Из этого же города происходили два математика: Энопид Хиосский (ок. 490-420), Гиппократ Хиосский (ок. 470-410), которых мы не рассматривали в разделе о пифагорейской школе, ибо не факт, что эти математики были пифагорейцами. Энопид разработал зодиакальный круг и очередную версию календаря, но главное, что с него началось разделение геометрических предложений на задачи на построение и теоремы. Считается, что Энопид первым стал решать задачи на построение с помощью циркуля и линейки. Энопиду приписывают еще несколько мнений в различных областях: говорят, что он давал объяснение разливу Нила, считал, что прежде Солнце двигалось по Млечному Пути, но потом сошло с него, и рассматривал вселенную как живой организм, душой которого был Бог. Говорят также, что он считал воздух и огонь первыми принципами Вселенной. Основная научная заслуга Гиппократа, ученика Энопида, в составление первого свода геометрических знаний. Он назвал его «Начала», основав тем самым традицию, которой позже следовали Евклид и многие другие учёные. Гиппократ оставил также мнение о физической природе комет и вполне адекватное объяснение наблюдаемых «хвостов».
Были также и такие математики, как Брисон Гераклейский (ок. 470-400), занимающийся проблемой квадратуры круга и числа Пи, а также некоторыми другими вопросами о философии и языке. Позже среди древних греков считалось, что Платон многое мог списать у Брисона. Феодор Киренский (465-398), который мог быть учеником софиста Протагора, фигурирует в диалогах Платона, как значительный математик, хотя мы почти ничего о нем не знаем. Были также и крупные астрономы, которые не считались математиками по «специализации». Среди них Клеострат Тенедосский (520-430), который мог перенести из вавилонской астрономии в греческую знаки Зодиака (ср. Энопид Хиосский). Клеострат построил солнечно-лунный календарь с восьмилетним циклом (октаэтэрис), исправленный впоследствии Метоном Афинским (460-390). В 433 году Метон предложил так называемый «метонов цикл», положенный в основу греческого лунно-солнечного календаря. Метонов цикл — промежуток времени, равный 19 тропическим солнечным годам, или 235 синодическим месяцам, или 6 940 суткам. А в 432 году им был построен на площади в Афинах гномон для наблюдения солнцестояний. Под его руководством были высечены из камня оригинальные переставные календари (парапегмы). Метон составил парапегму, которая начиналась со дня летнего солнцестояния, наблюдавшегося им в 432 году до нашей эры. Метон ненадолго появляется как персонаж пьесы Аристофана «Птицы» (414 г.). Он выходит на сцену с геодезическими инструментами и его называют геометром. Ну и также стоит упомянуть про Евктемона (490-432), ближайший соратник Метона, который принимал участие в работе над зодиакальным календарем и вносил в него некоторые поправки.

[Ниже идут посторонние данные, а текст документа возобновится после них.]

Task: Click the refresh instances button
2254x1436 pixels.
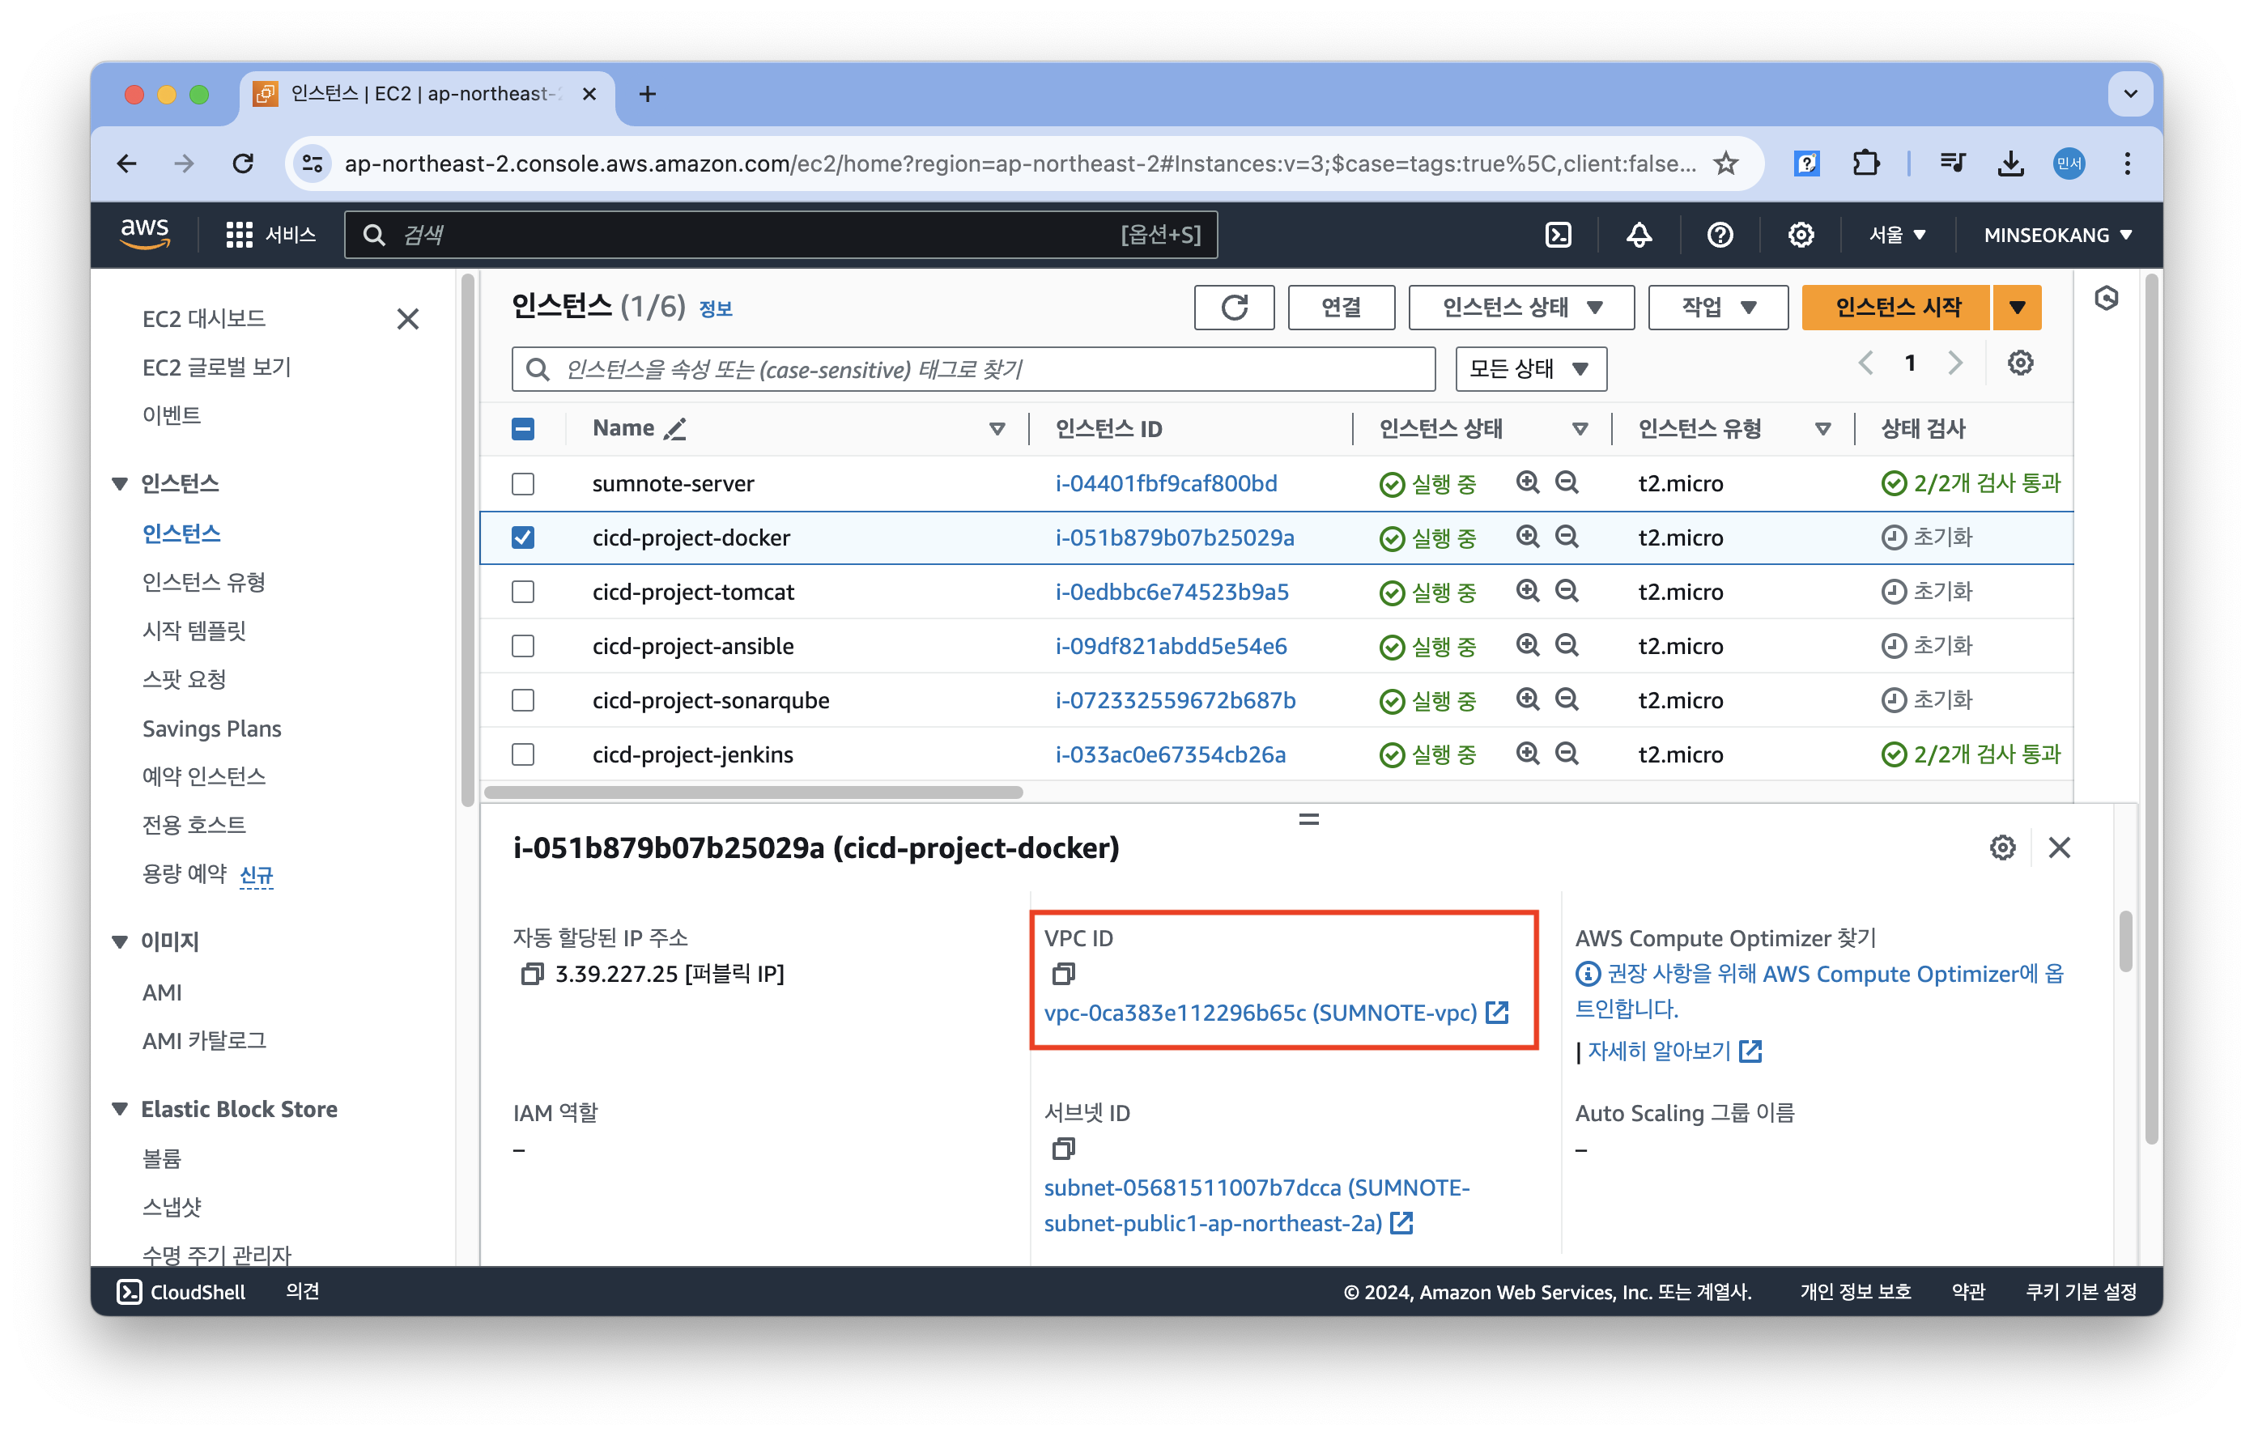Action: pyautogui.click(x=1234, y=307)
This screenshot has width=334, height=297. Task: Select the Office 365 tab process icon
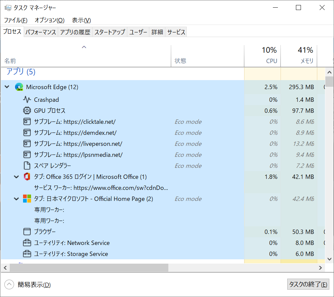(x=27, y=177)
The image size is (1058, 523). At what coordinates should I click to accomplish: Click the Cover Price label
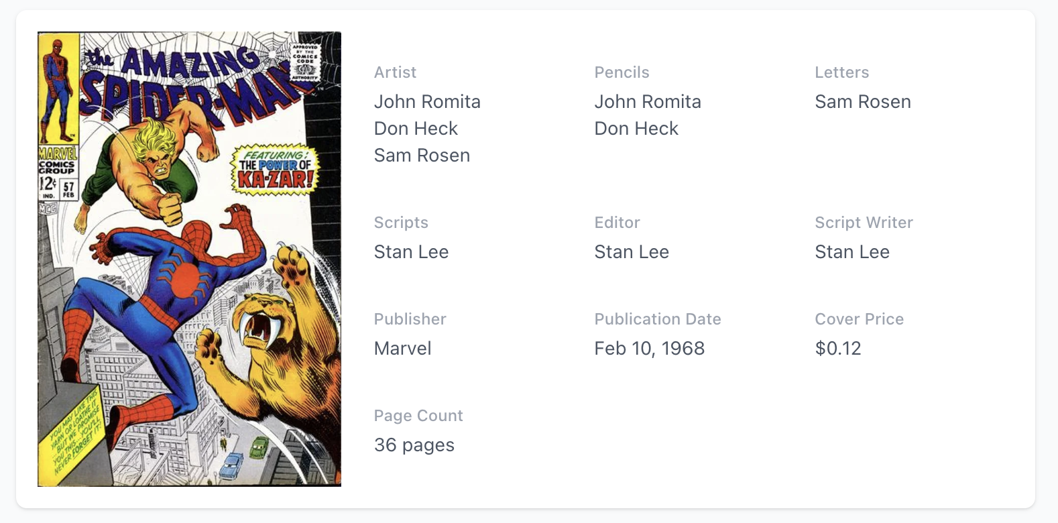tap(859, 319)
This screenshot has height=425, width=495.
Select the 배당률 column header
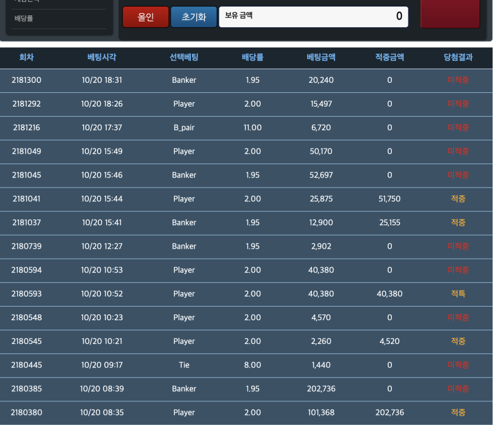click(253, 57)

Всех этих персонажей мы еще переосмыслим в нечто более концептуальное, и возможно создадим отдельную статью, однако пока придется обойтись простой констатацией их существования, чтобы было ясно, что интеллектуальная жизнь Афин во времена Анаксагора и его современников-философов была куда более разнообразна и глубока, чем это кажется на первый взгляд.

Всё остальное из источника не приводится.